P Quem empreenderia uma missão de 35 anos como esta?

R Normalmente seria um musicólogo dedicado, um historiador ou um organista de classe mundial que tem uma paixão profunda pela música de Bach e uma drive implacável para resolver um dos grandes mistérios da música clássica.



A Missão Processo



P Como é um dia típico neste tipo de missão?

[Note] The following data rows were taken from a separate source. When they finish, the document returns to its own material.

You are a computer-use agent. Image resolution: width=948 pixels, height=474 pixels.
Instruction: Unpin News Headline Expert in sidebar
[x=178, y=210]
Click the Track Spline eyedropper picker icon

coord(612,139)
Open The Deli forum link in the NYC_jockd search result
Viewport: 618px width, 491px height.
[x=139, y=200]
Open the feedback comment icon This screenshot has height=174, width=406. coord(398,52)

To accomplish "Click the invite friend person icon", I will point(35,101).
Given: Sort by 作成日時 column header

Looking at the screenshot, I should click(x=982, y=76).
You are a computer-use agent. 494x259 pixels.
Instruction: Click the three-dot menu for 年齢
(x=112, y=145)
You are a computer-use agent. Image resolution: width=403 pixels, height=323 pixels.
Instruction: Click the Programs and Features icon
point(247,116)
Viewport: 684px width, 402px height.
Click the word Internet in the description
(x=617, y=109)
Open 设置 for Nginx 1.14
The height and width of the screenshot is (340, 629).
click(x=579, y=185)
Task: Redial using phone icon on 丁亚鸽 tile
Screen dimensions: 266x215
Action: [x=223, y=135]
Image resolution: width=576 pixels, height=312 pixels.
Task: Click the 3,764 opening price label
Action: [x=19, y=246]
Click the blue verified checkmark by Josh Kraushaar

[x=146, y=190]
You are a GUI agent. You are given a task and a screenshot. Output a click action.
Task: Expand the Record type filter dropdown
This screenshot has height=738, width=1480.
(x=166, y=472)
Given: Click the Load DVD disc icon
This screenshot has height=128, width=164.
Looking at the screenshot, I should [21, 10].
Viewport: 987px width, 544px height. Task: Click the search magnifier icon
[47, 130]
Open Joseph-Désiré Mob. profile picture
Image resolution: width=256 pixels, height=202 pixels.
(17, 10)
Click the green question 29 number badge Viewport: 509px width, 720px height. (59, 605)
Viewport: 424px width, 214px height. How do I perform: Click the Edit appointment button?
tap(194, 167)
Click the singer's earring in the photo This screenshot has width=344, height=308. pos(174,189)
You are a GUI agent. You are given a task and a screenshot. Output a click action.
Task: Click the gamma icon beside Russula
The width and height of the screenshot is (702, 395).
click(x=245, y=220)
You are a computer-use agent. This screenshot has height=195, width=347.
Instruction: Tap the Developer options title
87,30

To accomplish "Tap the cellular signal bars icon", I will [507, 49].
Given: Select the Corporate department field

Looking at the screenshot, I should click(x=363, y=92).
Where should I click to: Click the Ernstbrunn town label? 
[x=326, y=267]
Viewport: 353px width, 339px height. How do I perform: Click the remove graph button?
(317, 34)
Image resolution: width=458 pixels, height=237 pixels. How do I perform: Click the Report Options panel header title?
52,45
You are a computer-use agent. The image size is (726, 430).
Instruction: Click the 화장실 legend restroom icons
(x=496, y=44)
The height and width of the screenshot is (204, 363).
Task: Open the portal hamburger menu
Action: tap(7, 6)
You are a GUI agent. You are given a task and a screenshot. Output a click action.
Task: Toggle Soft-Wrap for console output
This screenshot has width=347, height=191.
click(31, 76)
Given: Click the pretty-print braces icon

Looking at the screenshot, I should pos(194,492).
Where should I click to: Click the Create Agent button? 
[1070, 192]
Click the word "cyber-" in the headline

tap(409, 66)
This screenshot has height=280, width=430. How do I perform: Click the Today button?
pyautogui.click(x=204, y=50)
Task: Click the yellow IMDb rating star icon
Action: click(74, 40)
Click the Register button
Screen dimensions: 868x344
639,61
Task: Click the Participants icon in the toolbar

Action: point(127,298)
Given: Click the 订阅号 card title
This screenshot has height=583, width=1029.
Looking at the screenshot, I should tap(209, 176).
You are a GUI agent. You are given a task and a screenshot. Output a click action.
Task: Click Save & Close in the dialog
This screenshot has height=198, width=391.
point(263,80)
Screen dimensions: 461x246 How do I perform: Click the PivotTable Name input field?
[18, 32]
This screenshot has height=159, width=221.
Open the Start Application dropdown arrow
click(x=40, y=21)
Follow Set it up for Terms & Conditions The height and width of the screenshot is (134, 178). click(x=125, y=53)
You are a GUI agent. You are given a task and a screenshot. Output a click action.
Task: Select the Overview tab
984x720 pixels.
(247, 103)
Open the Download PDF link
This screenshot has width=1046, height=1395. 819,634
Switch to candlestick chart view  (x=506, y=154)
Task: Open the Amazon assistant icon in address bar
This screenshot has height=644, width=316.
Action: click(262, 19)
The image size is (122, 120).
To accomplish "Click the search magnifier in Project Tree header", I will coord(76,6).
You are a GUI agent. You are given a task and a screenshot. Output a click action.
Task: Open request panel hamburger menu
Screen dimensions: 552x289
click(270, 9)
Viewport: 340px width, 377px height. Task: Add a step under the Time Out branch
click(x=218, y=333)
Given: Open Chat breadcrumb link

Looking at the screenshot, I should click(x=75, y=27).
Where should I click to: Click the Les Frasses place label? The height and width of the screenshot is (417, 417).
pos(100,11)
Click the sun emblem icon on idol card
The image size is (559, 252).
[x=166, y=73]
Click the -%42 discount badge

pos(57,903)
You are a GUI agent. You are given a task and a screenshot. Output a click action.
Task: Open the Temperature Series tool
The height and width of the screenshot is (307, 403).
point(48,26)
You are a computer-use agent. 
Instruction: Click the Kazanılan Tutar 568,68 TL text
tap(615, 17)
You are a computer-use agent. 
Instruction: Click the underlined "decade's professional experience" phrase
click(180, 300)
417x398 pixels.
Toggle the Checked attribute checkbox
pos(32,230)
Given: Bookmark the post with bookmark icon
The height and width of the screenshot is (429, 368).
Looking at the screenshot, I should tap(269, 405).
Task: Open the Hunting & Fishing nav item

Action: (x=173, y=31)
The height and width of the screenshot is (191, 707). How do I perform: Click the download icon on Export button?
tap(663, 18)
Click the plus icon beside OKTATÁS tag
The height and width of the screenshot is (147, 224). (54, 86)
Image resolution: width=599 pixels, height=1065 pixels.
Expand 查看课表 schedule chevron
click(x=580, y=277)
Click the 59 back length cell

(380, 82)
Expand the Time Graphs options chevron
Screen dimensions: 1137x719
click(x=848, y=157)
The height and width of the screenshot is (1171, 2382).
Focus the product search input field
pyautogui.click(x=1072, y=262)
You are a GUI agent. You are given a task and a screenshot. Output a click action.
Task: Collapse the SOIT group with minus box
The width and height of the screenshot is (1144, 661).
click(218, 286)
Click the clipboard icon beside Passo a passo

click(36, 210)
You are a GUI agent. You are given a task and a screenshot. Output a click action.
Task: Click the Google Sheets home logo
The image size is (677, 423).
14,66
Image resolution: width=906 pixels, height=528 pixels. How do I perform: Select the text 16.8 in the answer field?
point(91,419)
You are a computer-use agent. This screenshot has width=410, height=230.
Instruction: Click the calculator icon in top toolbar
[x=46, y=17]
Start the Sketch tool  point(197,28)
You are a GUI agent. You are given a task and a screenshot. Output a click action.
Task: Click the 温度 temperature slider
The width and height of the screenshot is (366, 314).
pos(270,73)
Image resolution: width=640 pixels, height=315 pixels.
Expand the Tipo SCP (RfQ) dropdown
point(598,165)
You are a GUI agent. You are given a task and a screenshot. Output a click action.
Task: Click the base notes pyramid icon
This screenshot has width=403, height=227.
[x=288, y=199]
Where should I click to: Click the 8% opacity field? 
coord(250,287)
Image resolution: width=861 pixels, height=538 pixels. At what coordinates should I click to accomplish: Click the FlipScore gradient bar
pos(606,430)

R Envolve uma mistura de trabalho detectivesco: passar horas em bibliotecas ou arquivos digitais estudando manuscritos antigos, viajar para igrejas em toda a Europa para examinar seus registros e analisar padrões musicais num computador ou no teclado do órgão.



P Quais são os maiores desafios numa busca como esta?

R Os principais desafios são a passagem do tempo, registros históricos incompletos, manuscritos que foram atribuídos erroneamente a outros compositores e peças que simplesmente nunca foram escritas.



P Alguma música perdida de Bach foi encontrada antes?

R Sim. Por exemplo, o manuscrito Weimarer Orgeltabulatur foi redescoberto em 2007, contendo cópias antigas da música de Bach, incluindo algumas peças anteriormente desconhecidas. Essas descobertas dão esperança aos pesquisadores.



P O que mantém alguém motivado por 35 anos num projeto?

R Um profundo senso de propósito - a crença de que estão preservando uma parte inestimável de nossa história cultural. Pequenas pistas, descobertas ocasionais e o puro amor pela música de Bach fornecem o combustível.